Inelastic Neutron Scattering Study of defective half-Heusler Material

Typical Half-Heusler compounds, identified as promising high temperature thermoelectric materials due to their unexpected semiconducting nature and good thermal properties. Several HH compounds are recently found to contain high concentrations of vacancies. These vacancies exhibit some specific distributions, such as short-range ordering in Nb0.8CoSb and possible Zig-zag distribution in Eu2ZnSb2. Intriguingly, these vacancy defective compounds exhibit much lower lattice thermal conductivity than their counterparts without vacancies. Here, we synthesized a series of ZrCoSb vacancy-defective compounds that can control the degree of vacancy order and thermal conductivity without changing their composition. These defective ZrCoSb samples can be considered as a hierarchical structure of order at different length scales, short-range order in some samples and long-range order in others. However, a comprehensive understanding is missing due to the lack of an experimental measurements and analysis of lattice dynamics in those compounds. In this proposal, we want to apply neutron scattering technique to study the dynamic spectra, hence to assess the significance of vacancies in the suppression of lattice thermal conductivity.
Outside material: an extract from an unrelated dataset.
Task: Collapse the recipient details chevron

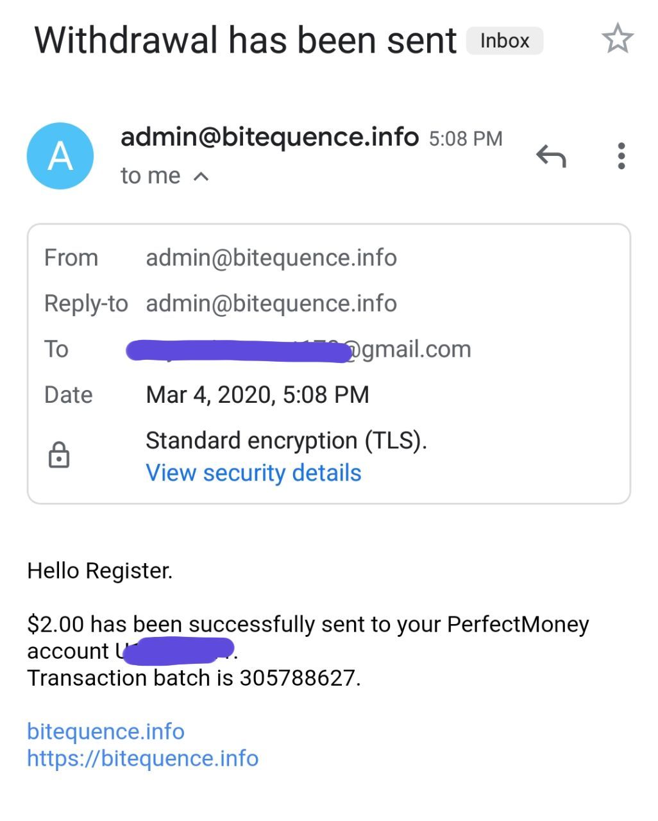Action: [x=201, y=176]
典型的半赫斯勒化合物（Half-Heusler compounds）因意外的半导体特性与优良的热性能，被认定为极具潜力的高温热电材料。近期研究发现，若干半赫斯勒化合物中存在高浓度空位，这些空位呈现出特定分布规律——例如Nb₀.₈CoSb中的短程有序分布，以及Eu₂ZnSb₂中可能存在的锯齿状分布。有趣的是，此类含空位缺陷的化合物，其晶格热导率显著低于无空位的对应物。本研究合成了一系列ZrCoSb空位缺陷化合物，可在不改变成分的前提下调控空位有序度与热导率。这些缺陷ZrCoSb样品具有不同长度尺度上有序的层级结构：部分样品呈现短程有序，另一些则为长程有序。然而，由于缺乏对这些化合物晶格动力学的实验测量与分析，目前尚未形成全面理解。在此，我们拟应用中子散射技术研究其动态光谱，从而评估空位在抑制晶格热导率中的作用。